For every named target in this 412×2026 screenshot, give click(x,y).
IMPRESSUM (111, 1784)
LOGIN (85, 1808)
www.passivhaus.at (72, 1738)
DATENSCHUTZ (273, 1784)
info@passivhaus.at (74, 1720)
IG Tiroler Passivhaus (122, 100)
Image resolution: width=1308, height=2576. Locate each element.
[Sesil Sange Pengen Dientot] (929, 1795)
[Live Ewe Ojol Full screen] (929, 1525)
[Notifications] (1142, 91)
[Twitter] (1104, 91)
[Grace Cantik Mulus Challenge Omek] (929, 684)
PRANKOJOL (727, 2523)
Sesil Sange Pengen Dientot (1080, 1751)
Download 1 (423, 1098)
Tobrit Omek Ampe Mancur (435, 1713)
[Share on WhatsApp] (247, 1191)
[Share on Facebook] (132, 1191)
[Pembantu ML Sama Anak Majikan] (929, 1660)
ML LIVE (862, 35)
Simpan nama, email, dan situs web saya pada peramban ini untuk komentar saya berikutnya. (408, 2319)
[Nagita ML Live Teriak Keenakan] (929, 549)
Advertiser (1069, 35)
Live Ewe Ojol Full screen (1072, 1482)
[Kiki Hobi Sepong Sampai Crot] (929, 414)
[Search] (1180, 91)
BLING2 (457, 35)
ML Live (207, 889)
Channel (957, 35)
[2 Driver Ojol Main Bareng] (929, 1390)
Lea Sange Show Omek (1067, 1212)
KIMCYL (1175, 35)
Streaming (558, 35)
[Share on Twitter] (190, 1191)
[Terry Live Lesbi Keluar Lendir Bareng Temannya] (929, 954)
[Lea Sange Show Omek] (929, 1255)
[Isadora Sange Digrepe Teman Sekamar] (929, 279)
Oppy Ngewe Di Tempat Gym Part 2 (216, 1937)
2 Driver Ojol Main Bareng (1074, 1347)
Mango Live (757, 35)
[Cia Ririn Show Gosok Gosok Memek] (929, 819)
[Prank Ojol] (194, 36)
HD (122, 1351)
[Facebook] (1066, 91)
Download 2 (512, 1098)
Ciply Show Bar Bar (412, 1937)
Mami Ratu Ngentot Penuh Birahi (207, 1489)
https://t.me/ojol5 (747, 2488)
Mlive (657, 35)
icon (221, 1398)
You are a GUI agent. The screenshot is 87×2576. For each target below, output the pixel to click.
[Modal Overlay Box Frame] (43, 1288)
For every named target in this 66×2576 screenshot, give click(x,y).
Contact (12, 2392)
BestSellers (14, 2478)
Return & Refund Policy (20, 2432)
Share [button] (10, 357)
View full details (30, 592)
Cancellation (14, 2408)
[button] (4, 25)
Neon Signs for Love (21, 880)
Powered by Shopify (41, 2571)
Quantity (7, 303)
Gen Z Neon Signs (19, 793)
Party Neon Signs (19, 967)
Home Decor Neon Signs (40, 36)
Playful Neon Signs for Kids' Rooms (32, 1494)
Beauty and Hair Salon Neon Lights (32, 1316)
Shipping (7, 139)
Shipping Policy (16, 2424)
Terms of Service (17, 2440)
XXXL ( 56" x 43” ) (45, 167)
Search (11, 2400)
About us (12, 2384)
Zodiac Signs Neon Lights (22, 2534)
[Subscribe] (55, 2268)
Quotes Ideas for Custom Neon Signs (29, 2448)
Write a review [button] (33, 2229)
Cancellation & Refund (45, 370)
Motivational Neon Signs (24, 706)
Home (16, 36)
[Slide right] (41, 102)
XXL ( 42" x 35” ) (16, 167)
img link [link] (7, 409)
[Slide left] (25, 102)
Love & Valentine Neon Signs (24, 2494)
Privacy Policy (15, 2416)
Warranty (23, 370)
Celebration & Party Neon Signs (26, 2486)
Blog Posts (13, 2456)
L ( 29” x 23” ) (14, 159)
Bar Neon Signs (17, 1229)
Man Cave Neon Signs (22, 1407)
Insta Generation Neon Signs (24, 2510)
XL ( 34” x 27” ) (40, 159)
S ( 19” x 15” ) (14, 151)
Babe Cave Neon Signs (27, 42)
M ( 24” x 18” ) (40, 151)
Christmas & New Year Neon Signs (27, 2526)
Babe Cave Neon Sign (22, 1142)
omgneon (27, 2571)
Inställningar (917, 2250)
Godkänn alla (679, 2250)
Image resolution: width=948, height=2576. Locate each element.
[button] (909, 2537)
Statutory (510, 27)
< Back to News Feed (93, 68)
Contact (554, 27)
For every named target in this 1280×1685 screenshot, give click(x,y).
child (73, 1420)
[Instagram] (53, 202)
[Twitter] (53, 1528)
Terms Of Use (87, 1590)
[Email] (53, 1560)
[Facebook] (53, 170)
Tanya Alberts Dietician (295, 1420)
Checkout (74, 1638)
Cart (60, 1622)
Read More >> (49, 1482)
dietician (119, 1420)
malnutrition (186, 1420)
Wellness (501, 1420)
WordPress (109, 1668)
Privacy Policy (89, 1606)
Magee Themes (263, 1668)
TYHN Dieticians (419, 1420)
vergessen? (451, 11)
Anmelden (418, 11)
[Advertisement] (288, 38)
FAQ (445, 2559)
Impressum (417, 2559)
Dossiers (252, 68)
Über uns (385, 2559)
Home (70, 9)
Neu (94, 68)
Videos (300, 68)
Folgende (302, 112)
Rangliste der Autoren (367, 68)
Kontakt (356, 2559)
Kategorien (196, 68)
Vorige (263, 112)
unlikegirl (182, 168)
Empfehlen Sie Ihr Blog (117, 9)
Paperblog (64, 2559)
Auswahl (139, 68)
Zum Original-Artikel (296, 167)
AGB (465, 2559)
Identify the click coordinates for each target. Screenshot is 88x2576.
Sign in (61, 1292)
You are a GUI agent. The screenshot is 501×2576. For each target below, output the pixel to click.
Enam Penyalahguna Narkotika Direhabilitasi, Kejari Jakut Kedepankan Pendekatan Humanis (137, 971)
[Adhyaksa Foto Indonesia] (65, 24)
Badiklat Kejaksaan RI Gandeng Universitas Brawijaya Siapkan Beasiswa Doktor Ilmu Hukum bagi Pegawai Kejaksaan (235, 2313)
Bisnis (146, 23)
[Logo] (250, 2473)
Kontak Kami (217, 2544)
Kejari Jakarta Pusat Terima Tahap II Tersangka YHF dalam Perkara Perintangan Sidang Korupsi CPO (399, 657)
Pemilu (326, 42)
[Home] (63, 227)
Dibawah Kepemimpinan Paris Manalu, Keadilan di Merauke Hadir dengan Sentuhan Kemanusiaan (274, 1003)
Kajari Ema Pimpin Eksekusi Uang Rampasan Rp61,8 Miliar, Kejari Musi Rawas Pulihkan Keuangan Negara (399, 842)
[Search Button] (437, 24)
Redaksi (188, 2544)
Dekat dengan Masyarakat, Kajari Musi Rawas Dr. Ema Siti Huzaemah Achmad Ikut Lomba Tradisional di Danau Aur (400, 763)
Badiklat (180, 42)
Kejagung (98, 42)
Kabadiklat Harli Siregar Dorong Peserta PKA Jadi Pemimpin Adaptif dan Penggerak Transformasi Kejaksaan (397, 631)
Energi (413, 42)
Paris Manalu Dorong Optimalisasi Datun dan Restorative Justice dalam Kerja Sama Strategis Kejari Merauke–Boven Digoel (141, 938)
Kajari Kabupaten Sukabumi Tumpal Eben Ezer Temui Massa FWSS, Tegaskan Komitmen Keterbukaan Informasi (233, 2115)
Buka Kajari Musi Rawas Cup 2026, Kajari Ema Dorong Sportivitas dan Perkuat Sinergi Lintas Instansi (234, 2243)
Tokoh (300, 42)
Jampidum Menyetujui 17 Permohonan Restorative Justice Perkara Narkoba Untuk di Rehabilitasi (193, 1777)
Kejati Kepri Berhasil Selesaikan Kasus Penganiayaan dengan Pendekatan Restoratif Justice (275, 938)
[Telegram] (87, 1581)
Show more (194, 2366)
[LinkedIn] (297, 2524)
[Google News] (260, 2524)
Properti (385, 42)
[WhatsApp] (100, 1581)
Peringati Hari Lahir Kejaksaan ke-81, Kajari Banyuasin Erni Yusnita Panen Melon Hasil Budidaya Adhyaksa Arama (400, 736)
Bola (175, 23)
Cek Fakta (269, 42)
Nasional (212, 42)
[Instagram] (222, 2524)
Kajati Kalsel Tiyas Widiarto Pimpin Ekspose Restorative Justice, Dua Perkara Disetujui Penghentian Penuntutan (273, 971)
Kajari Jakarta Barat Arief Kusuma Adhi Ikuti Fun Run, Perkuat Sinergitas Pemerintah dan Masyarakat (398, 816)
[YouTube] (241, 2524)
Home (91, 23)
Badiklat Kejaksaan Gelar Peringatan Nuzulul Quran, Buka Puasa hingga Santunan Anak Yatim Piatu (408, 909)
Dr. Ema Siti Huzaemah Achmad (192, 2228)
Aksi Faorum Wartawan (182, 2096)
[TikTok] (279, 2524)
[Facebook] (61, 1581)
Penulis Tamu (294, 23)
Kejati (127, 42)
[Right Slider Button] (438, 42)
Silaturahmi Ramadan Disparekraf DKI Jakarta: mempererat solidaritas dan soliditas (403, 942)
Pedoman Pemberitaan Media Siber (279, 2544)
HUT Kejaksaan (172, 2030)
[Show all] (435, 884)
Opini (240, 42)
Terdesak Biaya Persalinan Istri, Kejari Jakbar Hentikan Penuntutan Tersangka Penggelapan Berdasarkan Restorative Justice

### How to complete this task
Where the listing above reaches the line that contains "Bar Neon Signs (17, 1229)", start retyping, and finish with the line that contains "[button] (909, 2537)"; reproduce those lines exactly and no others.

### Task answer
Bar Neon Signs (17, 1229)
Man Cave Neon Signs (22, 1407)
Insta Generation Neon Signs (24, 2510)
XL ( 34” x 27” ) (40, 159)
S ( 19” x 15” ) (14, 151)
Babe Cave Neon Signs (27, 42)
M ( 24” x 18” ) (40, 151)
Christmas & New Year Neon Signs (27, 2526)
Babe Cave Neon Sign (22, 1142)
omgneon (27, 2571)
Inställningar (917, 2250)
Godkänn alla (679, 2250)
Image resolution: width=948, height=2576. Locate each element.
[button] (909, 2537)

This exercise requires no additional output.